**Required action:** Output everything in the listing exactly, with no line missing.

**Excerpted data:**

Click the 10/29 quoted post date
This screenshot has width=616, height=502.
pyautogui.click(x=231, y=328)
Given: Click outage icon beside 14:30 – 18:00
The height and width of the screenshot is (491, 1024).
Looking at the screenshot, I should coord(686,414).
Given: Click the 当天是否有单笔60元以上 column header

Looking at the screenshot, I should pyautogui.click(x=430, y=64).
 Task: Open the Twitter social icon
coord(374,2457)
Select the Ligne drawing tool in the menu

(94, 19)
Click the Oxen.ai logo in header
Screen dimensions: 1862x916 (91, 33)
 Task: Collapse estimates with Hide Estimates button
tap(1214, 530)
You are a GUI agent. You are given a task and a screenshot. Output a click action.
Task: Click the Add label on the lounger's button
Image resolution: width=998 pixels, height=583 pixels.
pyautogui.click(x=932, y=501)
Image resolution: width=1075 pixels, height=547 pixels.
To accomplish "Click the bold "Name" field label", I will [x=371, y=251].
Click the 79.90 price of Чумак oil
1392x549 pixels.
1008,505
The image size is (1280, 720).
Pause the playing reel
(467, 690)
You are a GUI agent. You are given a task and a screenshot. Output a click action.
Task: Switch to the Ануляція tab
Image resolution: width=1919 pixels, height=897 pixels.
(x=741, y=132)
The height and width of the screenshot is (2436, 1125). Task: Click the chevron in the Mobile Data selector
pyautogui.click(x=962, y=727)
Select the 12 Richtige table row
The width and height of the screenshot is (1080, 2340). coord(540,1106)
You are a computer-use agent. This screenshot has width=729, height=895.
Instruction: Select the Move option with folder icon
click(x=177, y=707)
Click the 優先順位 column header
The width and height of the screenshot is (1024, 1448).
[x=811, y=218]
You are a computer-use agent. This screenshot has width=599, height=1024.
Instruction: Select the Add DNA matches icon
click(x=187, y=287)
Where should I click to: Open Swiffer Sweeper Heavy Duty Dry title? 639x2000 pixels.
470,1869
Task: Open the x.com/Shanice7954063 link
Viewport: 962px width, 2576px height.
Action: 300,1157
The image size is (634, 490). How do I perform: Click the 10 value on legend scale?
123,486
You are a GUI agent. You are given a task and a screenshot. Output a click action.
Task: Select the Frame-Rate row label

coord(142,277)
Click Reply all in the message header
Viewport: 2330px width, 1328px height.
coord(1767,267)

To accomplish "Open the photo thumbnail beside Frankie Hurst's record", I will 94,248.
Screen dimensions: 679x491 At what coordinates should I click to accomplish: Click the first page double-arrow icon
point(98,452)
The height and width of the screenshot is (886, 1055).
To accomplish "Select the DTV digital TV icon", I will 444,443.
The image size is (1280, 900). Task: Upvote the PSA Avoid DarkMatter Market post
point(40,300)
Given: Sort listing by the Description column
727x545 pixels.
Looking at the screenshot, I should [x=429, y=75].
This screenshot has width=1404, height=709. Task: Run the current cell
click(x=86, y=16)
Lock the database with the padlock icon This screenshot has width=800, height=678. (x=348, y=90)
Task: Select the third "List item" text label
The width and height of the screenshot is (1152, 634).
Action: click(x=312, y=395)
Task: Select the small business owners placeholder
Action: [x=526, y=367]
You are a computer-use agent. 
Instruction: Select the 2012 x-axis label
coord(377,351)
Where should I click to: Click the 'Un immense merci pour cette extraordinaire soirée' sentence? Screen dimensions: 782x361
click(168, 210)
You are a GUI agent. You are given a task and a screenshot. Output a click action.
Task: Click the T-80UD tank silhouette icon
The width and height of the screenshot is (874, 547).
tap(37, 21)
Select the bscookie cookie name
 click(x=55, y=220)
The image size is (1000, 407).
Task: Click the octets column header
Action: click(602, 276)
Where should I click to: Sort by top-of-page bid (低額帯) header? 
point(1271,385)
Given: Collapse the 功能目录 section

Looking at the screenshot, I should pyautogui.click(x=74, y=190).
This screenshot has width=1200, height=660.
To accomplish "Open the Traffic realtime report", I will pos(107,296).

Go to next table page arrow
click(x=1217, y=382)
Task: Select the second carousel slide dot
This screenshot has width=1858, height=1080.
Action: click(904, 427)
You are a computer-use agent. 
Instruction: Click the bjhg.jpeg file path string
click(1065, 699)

**Solution to the exercise:**
Click the 10/29 quoted post date
This screenshot has width=616, height=502.
pyautogui.click(x=231, y=328)
Given: Click outage icon beside 14:30 – 18:00
The height and width of the screenshot is (491, 1024).
Looking at the screenshot, I should coord(686,414).
Given: Click the 当天是否有单笔60元以上 column header

Looking at the screenshot, I should pyautogui.click(x=430, y=64).
 Task: Open the Twitter social icon
coord(374,2457)
Select the Ligne drawing tool in the menu

(94, 19)
Click the Oxen.ai logo in header
Screen dimensions: 1862x916 (91, 33)
 Task: Collapse estimates with Hide Estimates button
tap(1214, 530)
You are a GUI agent. You are given a task and a screenshot. Output a click action.
Task: Click the Add label on the lounger's button
Image resolution: width=998 pixels, height=583 pixels.
pyautogui.click(x=932, y=501)
Image resolution: width=1075 pixels, height=547 pixels.
To accomplish "Click the bold "Name" field label", I will [x=371, y=251].
Click the 79.90 price of Чумак oil
1392x549 pixels.
1008,505
The image size is (1280, 720).
Pause the playing reel
(467, 690)
You are a GUI agent. You are given a task and a screenshot. Output a click action.
Task: Switch to the Ануляція tab
Image resolution: width=1919 pixels, height=897 pixels.
(x=741, y=132)
The height and width of the screenshot is (2436, 1125). Task: Click the chevron in the Mobile Data selector
pyautogui.click(x=962, y=727)
Select the 12 Richtige table row
The width and height of the screenshot is (1080, 2340). coord(540,1106)
You are a computer-use agent. This screenshot has width=729, height=895.
Instruction: Select the Move option with folder icon
click(x=177, y=707)
Click the 優先順位 column header
The width and height of the screenshot is (1024, 1448).
[x=811, y=218]
You are a computer-use agent. This screenshot has width=599, height=1024.
Instruction: Select the Add DNA matches icon
click(x=187, y=287)
Where should I click to: Open Swiffer Sweeper Heavy Duty Dry title? 639x2000 pixels.
470,1869
Task: Open the x.com/Shanice7954063 link
Viewport: 962px width, 2576px height.
Action: 300,1157
The image size is (634, 490). How do I perform: Click the 10 value on legend scale?
123,486
You are a GUI agent. You are given a task and a screenshot. Output a click action.
Task: Select the Frame-Rate row label

coord(142,277)
Click Reply all in the message header
Viewport: 2330px width, 1328px height.
coord(1767,267)

To accomplish "Open the photo thumbnail beside Frankie Hurst's record", I will 94,248.
Screen dimensions: 679x491 At what coordinates should I click to accomplish: Click the first page double-arrow icon
point(98,452)
The height and width of the screenshot is (886, 1055).
To accomplish "Select the DTV digital TV icon", I will 444,443.
The image size is (1280, 900). Task: Upvote the PSA Avoid DarkMatter Market post
point(40,300)
Given: Sort listing by the Description column
727x545 pixels.
Looking at the screenshot, I should [x=429, y=75].
This screenshot has width=1404, height=709. Task: Run the current cell
click(x=86, y=16)
Lock the database with the padlock icon This screenshot has width=800, height=678. (x=348, y=90)
Task: Select the third "List item" text label
The width and height of the screenshot is (1152, 634).
Action: click(x=312, y=395)
Task: Select the small business owners placeholder
Action: [x=526, y=367]
You are a computer-use agent. 
Instruction: Select the 2012 x-axis label
coord(377,351)
Where should I click to: Click the 'Un immense merci pour cette extraordinaire soirée' sentence? Screen dimensions: 782x361
click(168, 210)
You are a GUI agent. You are given a task and a screenshot. Output a click action.
Task: Click the T-80UD tank silhouette icon
The width and height of the screenshot is (874, 547).
tap(37, 21)
Select the bscookie cookie name
 click(x=55, y=220)
The image size is (1000, 407).
Task: Click the octets column header
Action: click(602, 276)
Where should I click to: Sort by top-of-page bid (低額帯) header? 
point(1271,385)
Given: Collapse the 功能目录 section

Looking at the screenshot, I should pyautogui.click(x=74, y=190).
This screenshot has width=1200, height=660.
To accomplish "Open the Traffic realtime report", I will pos(107,296).

Go to next table page arrow
click(x=1217, y=382)
Task: Select the second carousel slide dot
This screenshot has width=1858, height=1080.
Action: click(904, 427)
You are a computer-use agent. 
Instruction: Click the bjhg.jpeg file path string
click(1065, 699)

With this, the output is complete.